##### TEXT TO READ
In any sales funnel, prospects need to ‘know you’, ‘like you’ and ‘trust you’. Marketing helps prospects get to know and like companies. Trust can come over time through helpful content, or through in-person sales engagements.
Provoking a reaction might appear a confrontational way to go about marketing. But, in an era rich in systemised content marketing and me-too product offerings, doing anything less may lead to obscurity.
We’ve found that marketing tactics, while useful for testing and optimising, won’t allow a new product or service to become famous. Fame is a lubricant for growth (according to ad man Rory Sutherland). Fame, quite simply, opens doors.
Clients come to us with these strategic challenges:
“We’re better, but buyers stick to incumbents!”
“How can we stand out from the competition?”
“How can we be more efficient with the marketing we do?”
“How can I deliver on our Series B promises of growth?”
None of these can be solved with tactics or micro-optimisation. They require fame. To get fame you have to be interesting. This is hard for many B2B businesses who are less versed in brand and creative marketing than consumer businesses.
##########
##### RECORDS SUPPLIED
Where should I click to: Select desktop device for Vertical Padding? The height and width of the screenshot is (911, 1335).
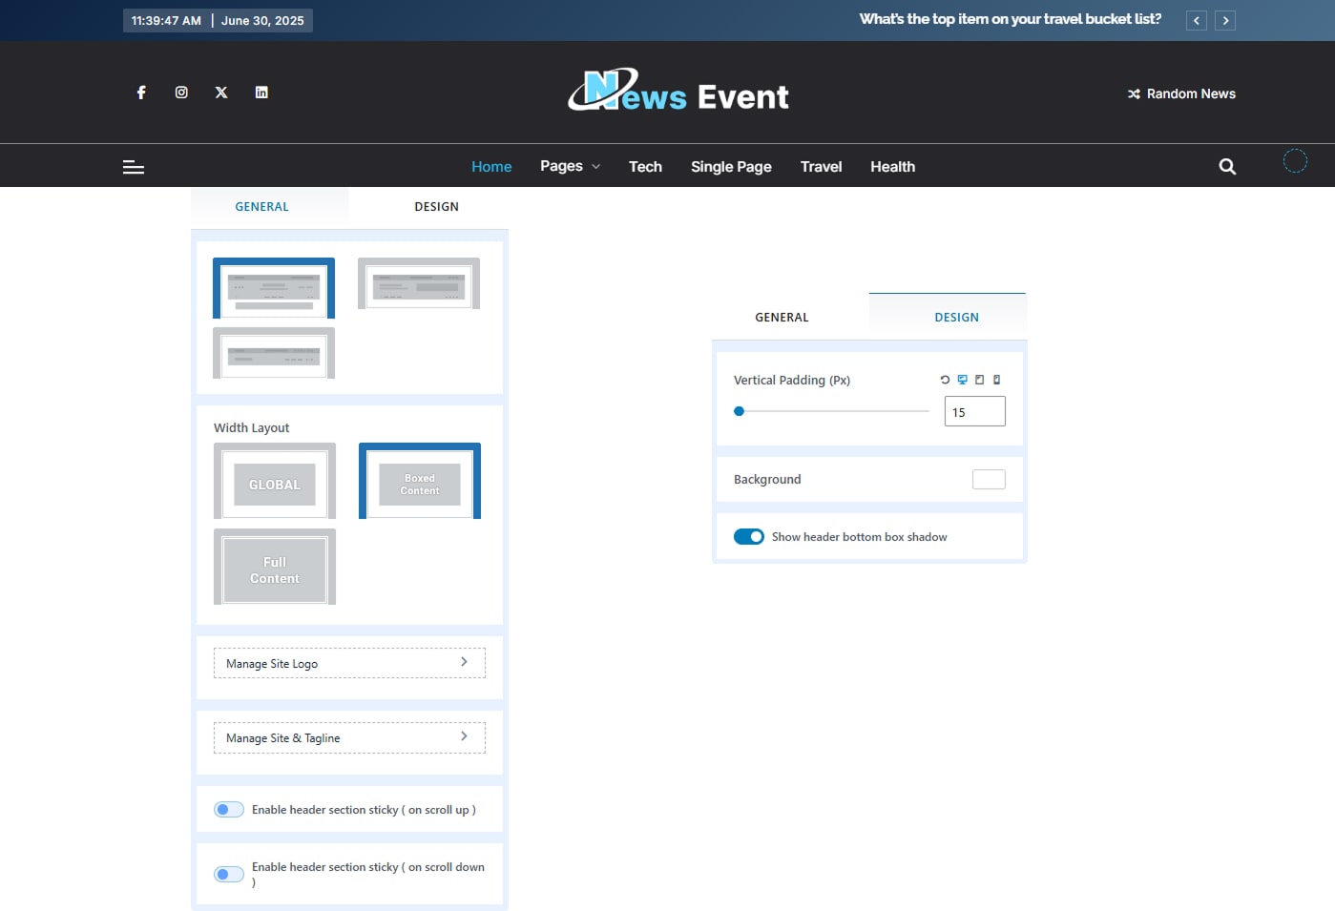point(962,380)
##########
##### RECORDS SUPPLIED
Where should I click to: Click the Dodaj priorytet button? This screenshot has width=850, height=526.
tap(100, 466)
##########
PROBLEMS TO WORK ON:
1. In the marketing text, who is credited with calling fame a lubricant for growth?
2. Condense the paragraph of the marketing text that begins "In any sales funnel" into a shorter version that keeps its main facts.
3. Copy the stretch of the marketing text from "Provoking a reaction" through "simply, opens doors.".
The entries have no part in this work.

IN RESPONSE:
1. Ad man Rory Sutherland.

2. Sales prospects must know, like and trust a company. Marketing helps with knowing and liking. Trust develops over time through helpful content or in-person sales engagements.

3.
Provoking a reaction might appear a confrontational way to go about marketing. But, in an era rich in systemised content marketing and me-too product offerings, doing anything less may lead to obscurity.
We’ve found that marketing tactics, while useful for testing and optimising, won’t allow a new product or service to become famous. Fame is a lubricant for growth (according to ad man Rory Sutherland). Fame, quite simply, opens doors.